Work instruction
Repeat each entry below exactly as it stands.

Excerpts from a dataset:
═══
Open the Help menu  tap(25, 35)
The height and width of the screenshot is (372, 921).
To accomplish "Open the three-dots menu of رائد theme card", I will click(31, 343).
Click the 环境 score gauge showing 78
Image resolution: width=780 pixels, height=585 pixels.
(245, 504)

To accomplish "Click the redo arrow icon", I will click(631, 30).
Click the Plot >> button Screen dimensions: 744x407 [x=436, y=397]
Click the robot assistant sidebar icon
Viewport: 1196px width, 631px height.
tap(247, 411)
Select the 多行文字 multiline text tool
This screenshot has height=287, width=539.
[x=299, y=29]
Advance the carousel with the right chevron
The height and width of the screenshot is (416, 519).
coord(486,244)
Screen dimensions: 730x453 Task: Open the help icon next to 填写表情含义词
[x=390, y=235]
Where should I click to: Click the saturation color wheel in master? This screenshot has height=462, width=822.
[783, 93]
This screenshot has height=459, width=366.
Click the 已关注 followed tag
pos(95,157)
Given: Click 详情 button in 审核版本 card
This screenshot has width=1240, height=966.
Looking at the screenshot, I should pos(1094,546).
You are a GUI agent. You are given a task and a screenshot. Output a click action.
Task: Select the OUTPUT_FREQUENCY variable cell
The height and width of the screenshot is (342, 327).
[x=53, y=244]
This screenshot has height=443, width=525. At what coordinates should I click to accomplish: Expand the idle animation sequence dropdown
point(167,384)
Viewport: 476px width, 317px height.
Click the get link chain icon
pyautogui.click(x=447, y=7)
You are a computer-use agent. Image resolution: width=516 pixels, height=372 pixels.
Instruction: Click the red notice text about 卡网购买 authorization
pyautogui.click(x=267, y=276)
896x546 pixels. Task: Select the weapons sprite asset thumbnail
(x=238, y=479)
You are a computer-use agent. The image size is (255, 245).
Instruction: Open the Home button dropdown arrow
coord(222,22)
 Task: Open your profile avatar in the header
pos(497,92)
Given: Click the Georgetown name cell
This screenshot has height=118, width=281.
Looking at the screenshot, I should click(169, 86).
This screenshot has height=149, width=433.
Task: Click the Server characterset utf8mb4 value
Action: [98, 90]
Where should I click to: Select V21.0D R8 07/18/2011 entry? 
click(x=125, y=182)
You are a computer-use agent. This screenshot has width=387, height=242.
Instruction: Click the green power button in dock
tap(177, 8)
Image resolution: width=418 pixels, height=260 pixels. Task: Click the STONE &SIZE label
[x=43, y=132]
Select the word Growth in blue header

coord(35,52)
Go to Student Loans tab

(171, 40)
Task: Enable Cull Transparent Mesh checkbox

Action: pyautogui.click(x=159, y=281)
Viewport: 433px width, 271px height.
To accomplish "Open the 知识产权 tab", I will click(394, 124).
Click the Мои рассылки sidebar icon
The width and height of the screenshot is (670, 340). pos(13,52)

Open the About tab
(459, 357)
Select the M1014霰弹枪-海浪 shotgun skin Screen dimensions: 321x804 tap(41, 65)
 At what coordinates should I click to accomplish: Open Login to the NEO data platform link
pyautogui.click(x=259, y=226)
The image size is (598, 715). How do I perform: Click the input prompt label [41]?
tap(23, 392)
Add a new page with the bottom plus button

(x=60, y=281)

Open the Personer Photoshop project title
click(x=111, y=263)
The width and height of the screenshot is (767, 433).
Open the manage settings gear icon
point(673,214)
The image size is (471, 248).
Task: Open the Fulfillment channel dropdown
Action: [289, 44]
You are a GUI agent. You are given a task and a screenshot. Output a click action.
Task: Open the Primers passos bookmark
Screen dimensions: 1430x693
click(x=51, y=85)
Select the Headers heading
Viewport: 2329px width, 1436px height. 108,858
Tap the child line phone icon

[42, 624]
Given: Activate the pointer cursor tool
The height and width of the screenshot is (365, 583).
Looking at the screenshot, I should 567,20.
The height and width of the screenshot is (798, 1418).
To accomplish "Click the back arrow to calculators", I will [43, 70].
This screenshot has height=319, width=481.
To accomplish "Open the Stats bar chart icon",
═══
Response area
Open the Help menu  tap(25, 35)
The height and width of the screenshot is (372, 921).
To accomplish "Open the three-dots menu of رائد theme card", I will click(31, 343).
Click the 环境 score gauge showing 78
Image resolution: width=780 pixels, height=585 pixels.
(245, 504)

To accomplish "Click the redo arrow icon", I will click(631, 30).
Click the Plot >> button Screen dimensions: 744x407 [x=436, y=397]
Click the robot assistant sidebar icon
Viewport: 1196px width, 631px height.
tap(247, 411)
Select the 多行文字 multiline text tool
This screenshot has height=287, width=539.
[x=299, y=29]
Advance the carousel with the right chevron
The height and width of the screenshot is (416, 519).
coord(486,244)
Screen dimensions: 730x453 Task: Open the help icon next to 填写表情含义词
[x=390, y=235]
Where should I click to: Click the saturation color wheel in master? This screenshot has height=462, width=822.
[783, 93]
This screenshot has height=459, width=366.
Click the 已关注 followed tag
pos(95,157)
Given: Click 详情 button in 审核版本 card
This screenshot has width=1240, height=966.
Looking at the screenshot, I should pos(1094,546).
You are a GUI agent. You are given a task and a screenshot. Output a click action.
Task: Select the OUTPUT_FREQUENCY variable cell
The height and width of the screenshot is (342, 327).
[x=53, y=244]
This screenshot has height=443, width=525. At what coordinates should I click to accomplish: Expand the idle animation sequence dropdown
point(167,384)
Viewport: 476px width, 317px height.
Click the get link chain icon
pyautogui.click(x=447, y=7)
You are a computer-use agent. Image resolution: width=516 pixels, height=372 pixels.
Instruction: Click the red notice text about 卡网购买 authorization
pyautogui.click(x=267, y=276)
896x546 pixels. Task: Select the weapons sprite asset thumbnail
(x=238, y=479)
You are a computer-use agent. The image size is (255, 245).
Instruction: Open the Home button dropdown arrow
coord(222,22)
 Task: Open your profile avatar in the header
pos(497,92)
Given: Click the Georgetown name cell
This screenshot has height=118, width=281.
Looking at the screenshot, I should click(169, 86).
This screenshot has height=149, width=433.
Task: Click the Server characterset utf8mb4 value
Action: [98, 90]
Where should I click to: Select V21.0D R8 07/18/2011 entry? 
click(x=125, y=182)
You are a computer-use agent. This screenshot has width=387, height=242.
Instruction: Click the green power button in dock
tap(177, 8)
Image resolution: width=418 pixels, height=260 pixels. Task: Click the STONE &SIZE label
[x=43, y=132]
Select the word Growth in blue header

coord(35,52)
Go to Student Loans tab

(171, 40)
Task: Enable Cull Transparent Mesh checkbox

Action: pyautogui.click(x=159, y=281)
Viewport: 433px width, 271px height.
To accomplish "Open the 知识产权 tab", I will click(394, 124).
Click the Мои рассылки sidebar icon
The width and height of the screenshot is (670, 340). pos(13,52)

Open the About tab
(459, 357)
Select the M1014霰弹枪-海浪 shotgun skin Screen dimensions: 321x804 tap(41, 65)
 At what coordinates should I click to accomplish: Open Login to the NEO data platform link
pyautogui.click(x=259, y=226)
The image size is (598, 715). How do I perform: Click the input prompt label [41]?
tap(23, 392)
Add a new page with the bottom plus button

(x=60, y=281)

Open the Personer Photoshop project title
click(x=111, y=263)
The width and height of the screenshot is (767, 433).
Open the manage settings gear icon
point(673,214)
The image size is (471, 248).
Task: Open the Fulfillment channel dropdown
Action: [289, 44]
You are a GUI agent. You are given a task and a screenshot. Output a click action.
Task: Open the Primers passos bookmark
Screen dimensions: 1430x693
click(x=51, y=85)
Select the Headers heading
Viewport: 2329px width, 1436px height. 108,858
Tap the child line phone icon

[42, 624]
Given: Activate the pointer cursor tool
The height and width of the screenshot is (365, 583).
Looking at the screenshot, I should 567,20.
The height and width of the screenshot is (798, 1418).
To accomplish "Click the back arrow to calculators", I will [43, 70].
This screenshot has height=319, width=481.
To accomplish "Open the Stats bar chart icon",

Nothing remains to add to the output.